Последняя фраза была то ли вопросом, то ли утверждением, сквозь пелену сигаретного дыма было не разобрать. Но что я почувствовал точно, это нотки извинения. Мужчина как будто искал оправдания своему поступку у меня – постороннего для него человека. Но, видимо, не найдя его, он медленно поднял голову к небу.

Сероватое облачко было уже над нами, будоража сознание фантасмагорическими фигурами. В какой-то момент дымок, снизив прозрачность, уплотнился, превращаясь в круглый шар, похожий на лицо. Откуда-то сверху донеслось:

– Как поживаешь, внучок?

Мужчина и я переглянулись, одновременно задавая друг другу немой вопрос: «Вам тоже это послышалось?»
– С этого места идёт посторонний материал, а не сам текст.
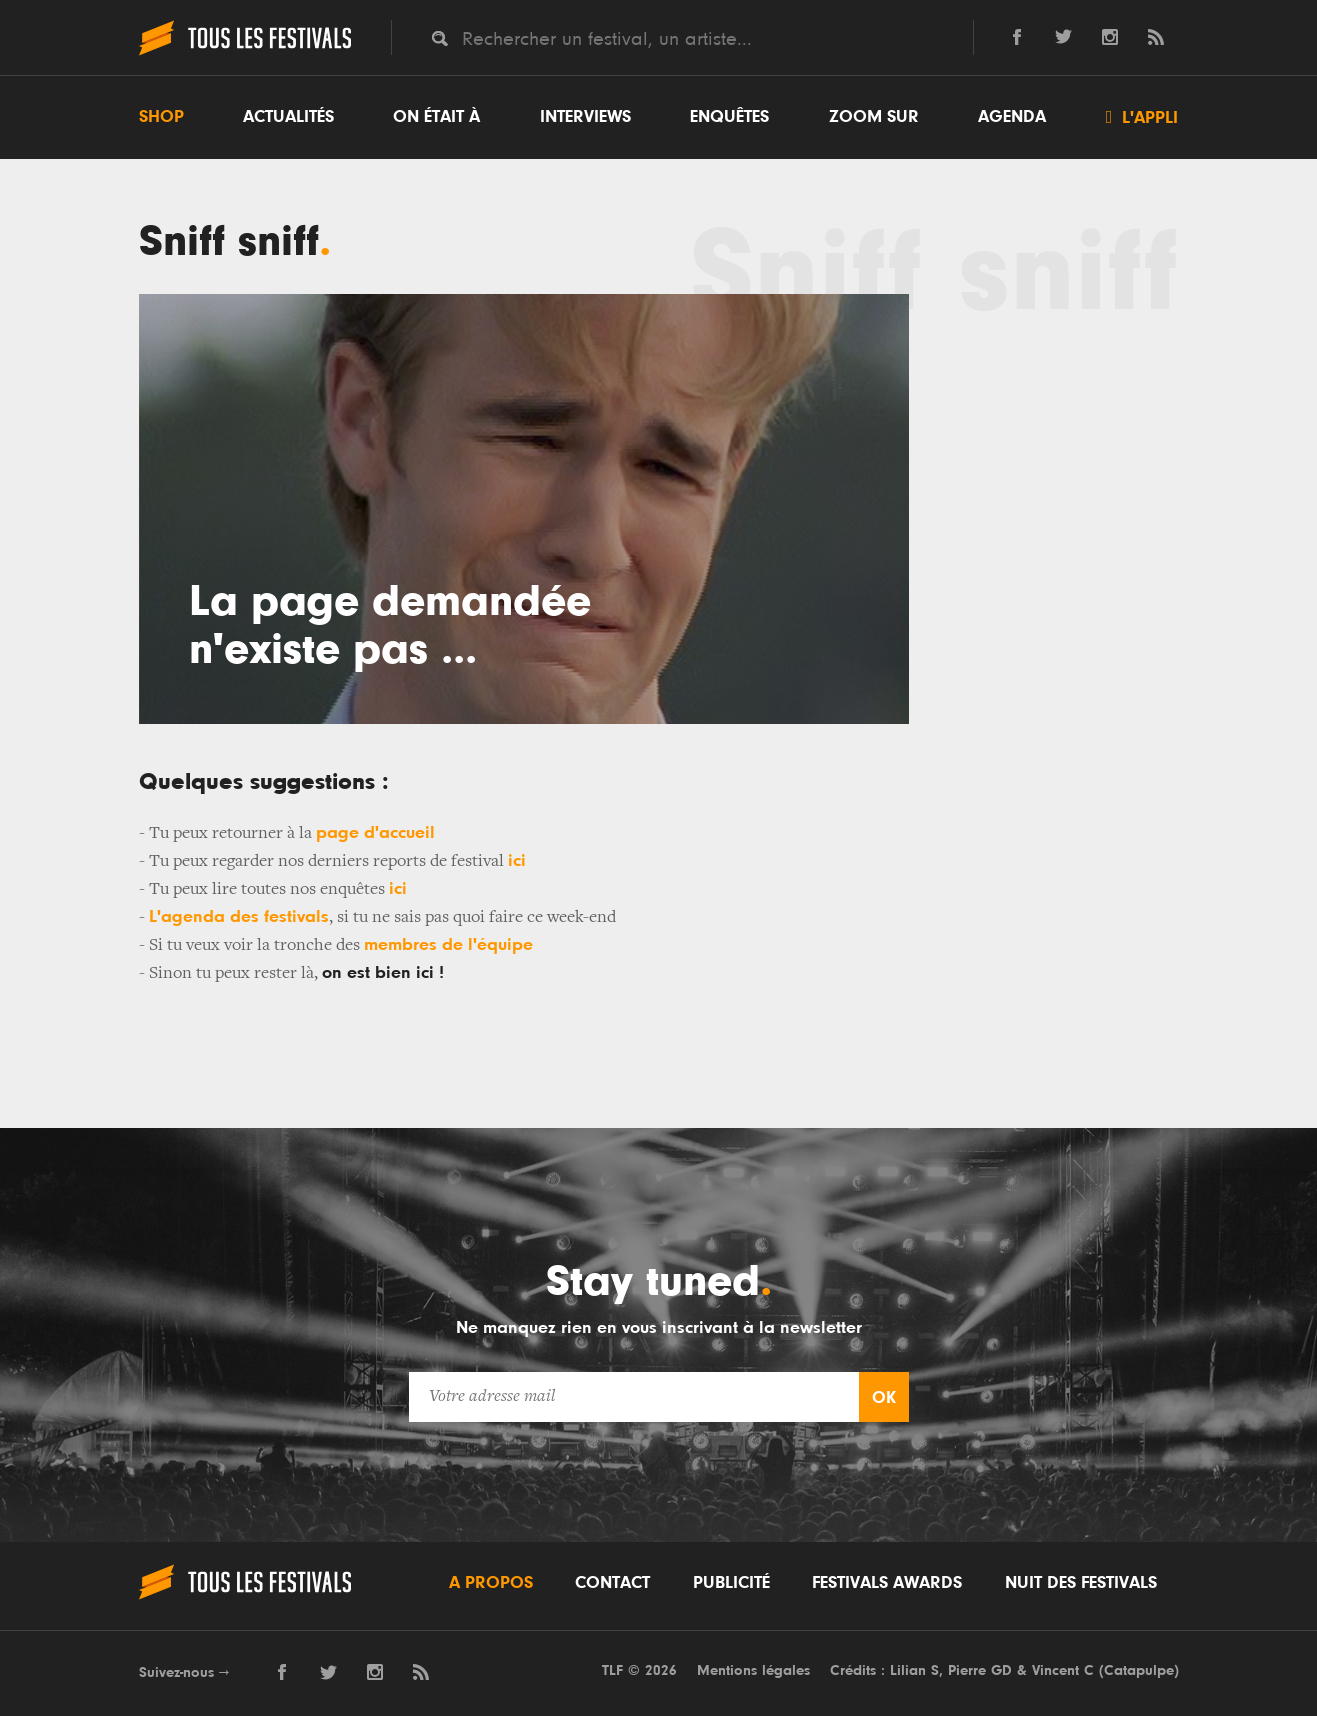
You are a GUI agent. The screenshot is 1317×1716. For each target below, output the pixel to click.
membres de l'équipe (448, 945)
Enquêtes (729, 117)
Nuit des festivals (1081, 1583)
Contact (612, 1583)
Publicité (731, 1583)
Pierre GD (980, 1670)
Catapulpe (1139, 1670)
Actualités (288, 117)
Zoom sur (874, 117)
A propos (491, 1583)
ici (517, 861)
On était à (436, 117)
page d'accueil (375, 833)
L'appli (1142, 117)
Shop (161, 117)
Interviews (585, 117)
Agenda (1012, 117)
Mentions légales (753, 1670)
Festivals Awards (887, 1583)
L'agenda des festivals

Но материальная жизнь на то и материальна, что не любит подобные фантазии. Она проста, в меру красива и постоянно куда-то торопится.

– Роберт, ну сколько можно тебя ждать? – крикнула из салона авто женщина, – Поехали, наконец!

– Ну, поехали, так поехали, – мужчина покорно впрыгнул в машину. «Жигулёнок» фыркнул, зарычал и унёсся вдаль, превратившись в колорадского жука.

Дым развеялся, оставив меня один на один со старым-престарым сундуком, одиноко лежащим на мусорке.